Stored items
+ + +

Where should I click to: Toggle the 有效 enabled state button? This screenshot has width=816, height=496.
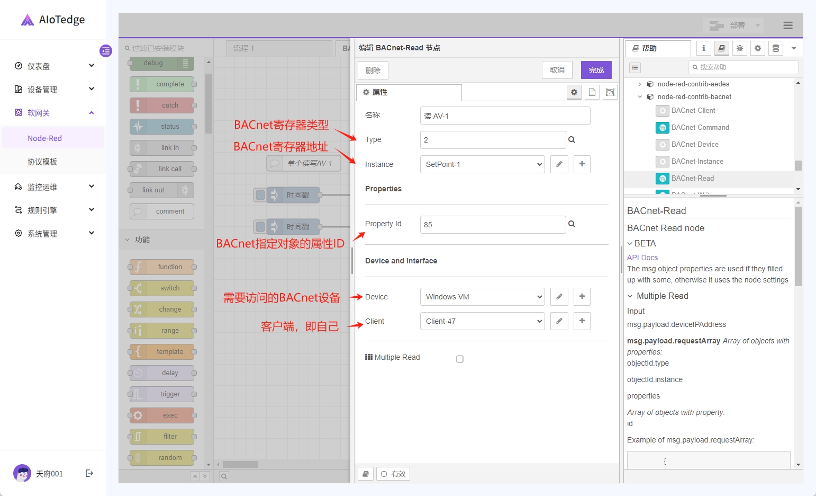pos(393,474)
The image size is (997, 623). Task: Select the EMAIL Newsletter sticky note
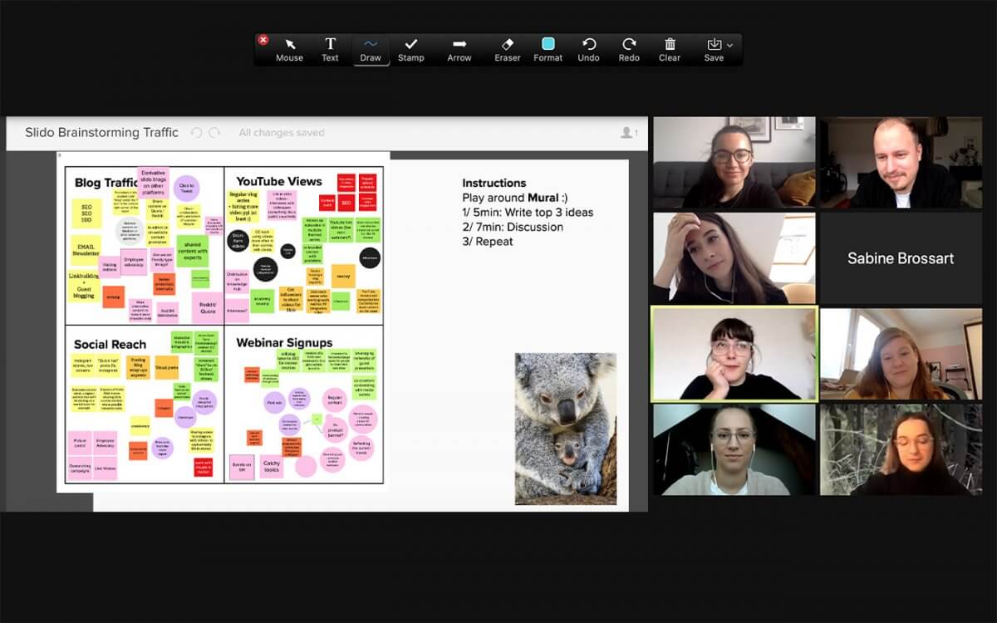87,250
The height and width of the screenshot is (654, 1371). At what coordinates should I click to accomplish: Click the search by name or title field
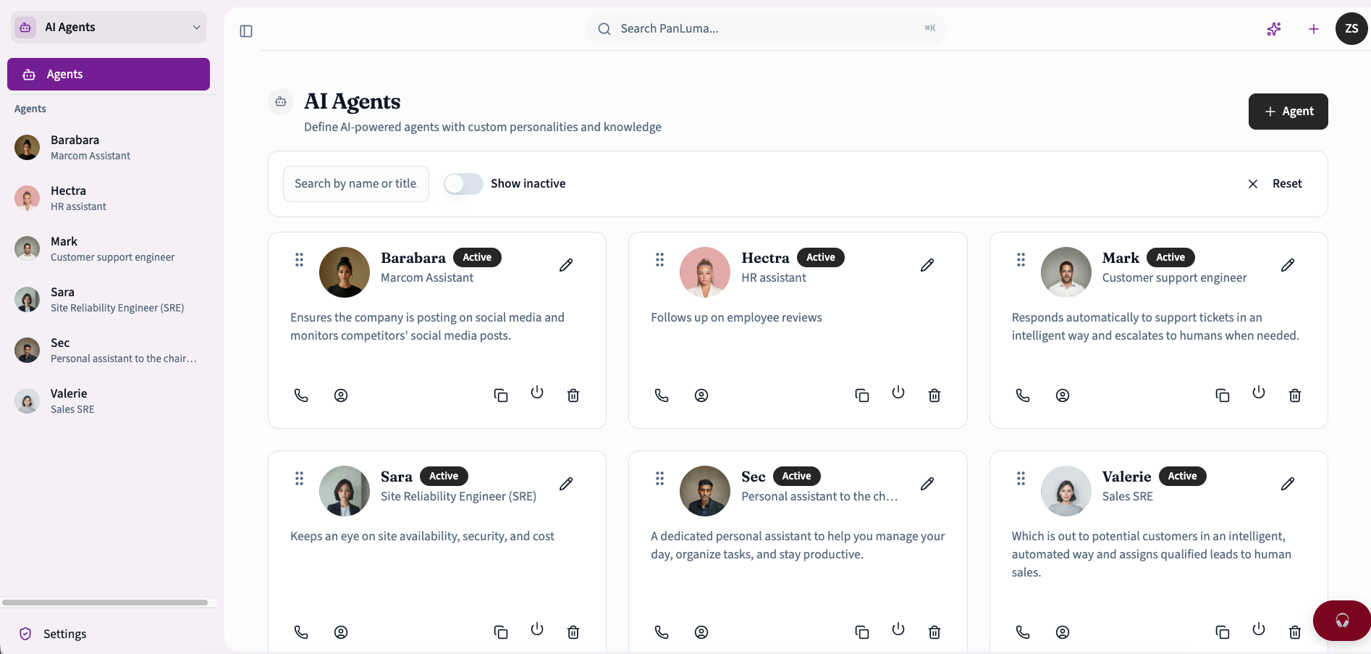tap(355, 183)
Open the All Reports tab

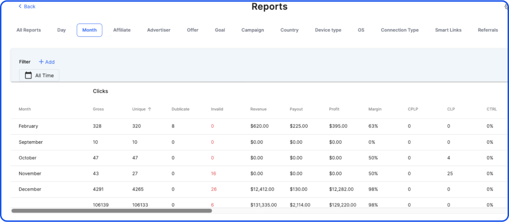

+ + +

Would it be possible to print the records above verbatim, pictures omitted?

## WRITTEN SOLUTION
Where should I click to: Toggle the 有效 enabled state button? This screenshot has width=816, height=496.
pos(393,474)
The image size is (997, 623). Task: Select the EMAIL Newsletter sticky note
87,250
The height and width of the screenshot is (654, 1371). At what coordinates should I click to accomplish: Click the search by name or title field
tap(355, 183)
Open the All Reports tab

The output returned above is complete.